• Do this: In the code change below, what do the new cost() and sint() functions return for 90° points?

• Document passage:
** Start **

Add new cost() and sint() Cython functions that take turns

These return exact values for 90° points instead of very near values.

Author: jonathanhogg

src/flitter/language/functions.pyx

@@ -6,14 +6,14 @@ Flitter language functions
 
 import cython
 
-from libc.math cimport floor, sin, cos, tan, asin, acos, sqrt, exp, atan2, log, log2, log10
+from libc.math cimport floor, sin, tan, asin, acos, sqrt, exp, atan2, log, log2, log10
 from libc.stdint cimport int64_t, uint64_t
 from cpython.object cimport PyObject
 from cpython.ref cimport Py_INCREF
 from cpython.tuple cimport PyTuple_New, PyTuple_GET_ITEM, PyTuple_SET_ITEM
 
 from ..cache import SharedCache
-from ..model cimport Vector, Matrix33, Matrix44, Quaternion, Context, null_, true_, false_
+from ..model cimport Vector, Matrix33, Matrix44, Quaternion, Context, null_, true_, false_, cost, sint
 
 
 cdef double Pi = 3.141592653589793115997963468544185161590576171875
@@ -162,12 +162,12 @@ cdef class normal(uniform):
             if u1 == 0:
                 u1, u2 = u2, u1
             self.R = sqrt(-2 * log(u1))

** End **

• Available data:

** Start **

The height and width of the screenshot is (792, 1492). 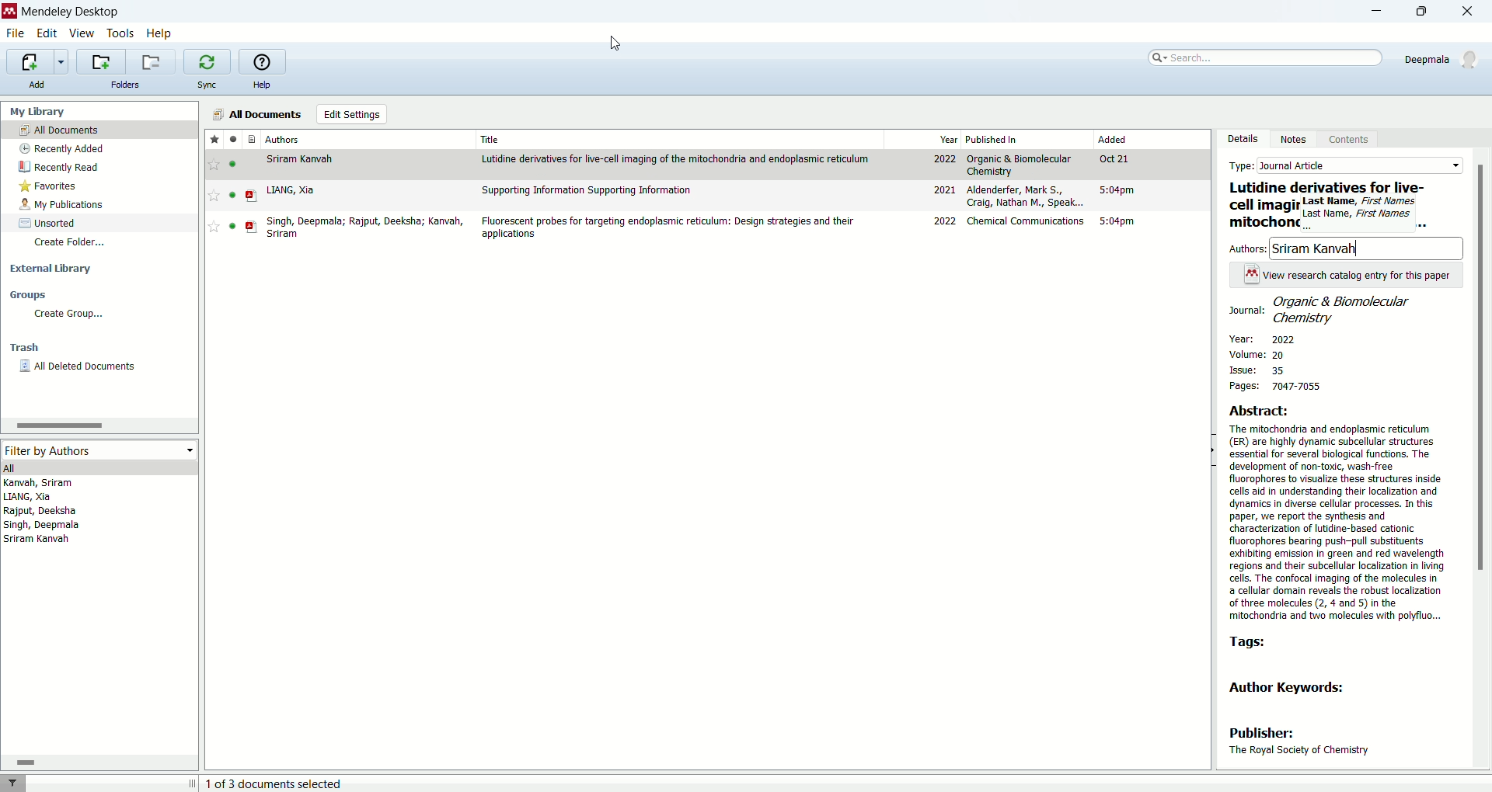 What do you see at coordinates (30, 498) in the screenshot?
I see `LIANG, Xia` at bounding box center [30, 498].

** End **

• Correct result: Exact values instead of very near values.